= Ruth Crowley (journalist) =

American nurse, writer, and TV personality (1906/1907–1955)

Ruth Crowley ( – July 19, 1955) was an American nurse, newspaper writer, and television personality.

==Early years==
Crowley was educated in the public schools of Chicago and at Crane College, Northwestern University, and Rosary College.

== Career ==
Crowley was a registered nurse before she began working in journalism.

=== Newspapers ===
Crowley was a feature writer for the Chicago Sun-Times. In that role she originated the Ann Landers advice column, which she continued to write until her death. In 1941 she began writing a column about child care, and in 1943 she initiated a column of general advice. She used the pseudonym Ann Landers for it to avoid confusion between the two columns.
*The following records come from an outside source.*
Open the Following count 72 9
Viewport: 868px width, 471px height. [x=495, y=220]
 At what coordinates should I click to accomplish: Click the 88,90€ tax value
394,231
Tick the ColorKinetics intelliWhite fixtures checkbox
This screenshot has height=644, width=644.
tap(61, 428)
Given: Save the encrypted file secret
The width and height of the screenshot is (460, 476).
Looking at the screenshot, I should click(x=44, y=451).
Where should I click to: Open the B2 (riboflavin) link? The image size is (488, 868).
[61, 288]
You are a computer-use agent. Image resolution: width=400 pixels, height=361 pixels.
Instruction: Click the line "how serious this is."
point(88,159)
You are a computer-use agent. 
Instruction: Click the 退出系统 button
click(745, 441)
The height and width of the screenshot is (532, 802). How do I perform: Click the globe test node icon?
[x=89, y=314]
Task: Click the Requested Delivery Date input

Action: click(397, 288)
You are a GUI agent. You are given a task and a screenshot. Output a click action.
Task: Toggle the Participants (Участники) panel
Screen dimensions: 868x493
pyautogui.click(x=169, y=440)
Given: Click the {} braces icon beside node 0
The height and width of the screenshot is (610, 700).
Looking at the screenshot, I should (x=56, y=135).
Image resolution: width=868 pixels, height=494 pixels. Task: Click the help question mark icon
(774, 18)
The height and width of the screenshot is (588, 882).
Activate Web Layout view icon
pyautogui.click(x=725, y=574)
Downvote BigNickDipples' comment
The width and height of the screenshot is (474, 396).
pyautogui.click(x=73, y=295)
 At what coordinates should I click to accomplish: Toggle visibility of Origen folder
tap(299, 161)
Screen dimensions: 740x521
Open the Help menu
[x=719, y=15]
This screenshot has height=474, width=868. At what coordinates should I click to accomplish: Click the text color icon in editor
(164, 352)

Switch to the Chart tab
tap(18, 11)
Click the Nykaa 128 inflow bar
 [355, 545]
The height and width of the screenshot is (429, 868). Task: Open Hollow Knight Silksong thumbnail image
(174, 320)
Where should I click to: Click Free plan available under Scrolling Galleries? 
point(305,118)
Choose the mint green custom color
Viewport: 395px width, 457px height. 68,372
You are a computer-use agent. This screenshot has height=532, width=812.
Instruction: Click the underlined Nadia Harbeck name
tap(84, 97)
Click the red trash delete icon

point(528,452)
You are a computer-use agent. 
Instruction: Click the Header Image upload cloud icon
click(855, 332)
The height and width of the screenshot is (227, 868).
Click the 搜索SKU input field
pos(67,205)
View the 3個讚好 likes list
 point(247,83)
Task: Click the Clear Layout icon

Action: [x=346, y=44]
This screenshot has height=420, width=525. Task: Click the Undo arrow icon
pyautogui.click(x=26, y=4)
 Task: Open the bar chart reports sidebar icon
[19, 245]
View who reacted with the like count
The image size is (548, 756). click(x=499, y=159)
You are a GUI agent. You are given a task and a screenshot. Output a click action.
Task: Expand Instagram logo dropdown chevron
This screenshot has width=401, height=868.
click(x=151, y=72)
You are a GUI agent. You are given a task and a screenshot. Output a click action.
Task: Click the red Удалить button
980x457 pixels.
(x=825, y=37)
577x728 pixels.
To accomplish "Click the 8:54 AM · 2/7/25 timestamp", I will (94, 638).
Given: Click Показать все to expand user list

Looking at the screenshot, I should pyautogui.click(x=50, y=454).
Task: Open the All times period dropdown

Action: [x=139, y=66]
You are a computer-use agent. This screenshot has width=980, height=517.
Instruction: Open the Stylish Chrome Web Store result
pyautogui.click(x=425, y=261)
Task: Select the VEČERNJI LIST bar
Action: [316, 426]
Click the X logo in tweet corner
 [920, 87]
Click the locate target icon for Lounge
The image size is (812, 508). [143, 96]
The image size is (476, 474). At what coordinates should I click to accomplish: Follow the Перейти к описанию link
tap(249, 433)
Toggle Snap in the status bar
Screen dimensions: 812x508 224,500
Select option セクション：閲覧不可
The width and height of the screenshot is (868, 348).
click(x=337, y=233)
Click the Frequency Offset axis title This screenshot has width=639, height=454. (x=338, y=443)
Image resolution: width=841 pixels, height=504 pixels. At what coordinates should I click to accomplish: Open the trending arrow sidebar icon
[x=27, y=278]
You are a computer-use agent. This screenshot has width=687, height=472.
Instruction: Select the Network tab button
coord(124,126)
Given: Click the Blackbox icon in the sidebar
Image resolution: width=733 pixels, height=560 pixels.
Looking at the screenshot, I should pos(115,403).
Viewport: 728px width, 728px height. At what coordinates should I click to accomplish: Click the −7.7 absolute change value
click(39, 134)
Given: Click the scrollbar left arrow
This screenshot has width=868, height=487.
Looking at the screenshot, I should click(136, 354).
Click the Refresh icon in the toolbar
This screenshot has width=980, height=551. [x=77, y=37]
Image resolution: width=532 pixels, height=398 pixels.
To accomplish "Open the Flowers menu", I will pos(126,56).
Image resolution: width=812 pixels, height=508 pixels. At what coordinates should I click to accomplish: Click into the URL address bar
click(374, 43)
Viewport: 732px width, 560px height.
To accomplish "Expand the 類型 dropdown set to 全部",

She wrote the Landers column until 1948, took a break, and resumed it in 1951. At the time of Crowley's death, the Landers column was syndicated to 26 other newspapers.

=== Television ===
Crowley had two television programs in the 1950s. Women and the World was honored as the best women's TV program by the Chicago Federated Advertising Clubs in 1955. All About Baby began as a local weekday program on WBKB-TV in Chicago. In 1954 the Dumont network began carrying it one day per week, and it continued locally the other four days. She supplemented her own knowledge by having pediatricians and child-care experts appear on the latter show.

===Child-care adviser===
In addition to her All About Baby program, Crowley wrote several books for parents. She began learning about child care when her first child was born. "I didn't know how to hold it or bathe it," she said. "Although I was a registered nurse, I found I was afraid of the baby." That feeling motivated her to read about raising children, which in turn led her to write books that might help other mothers who found themselves in similar situations.

==Personal life and death==
Crowley was married to attorney William J. Crowley, and they had three children. Her daughter, Diane Crowley, began writing an advice column for the Sun Times in 1987 when the Landers column moved to the Chicago Tribune.

She died in Lake Forest Hospital in Lake Forest, Illinois, on July 19, 1955, aged 48 after a brief illness.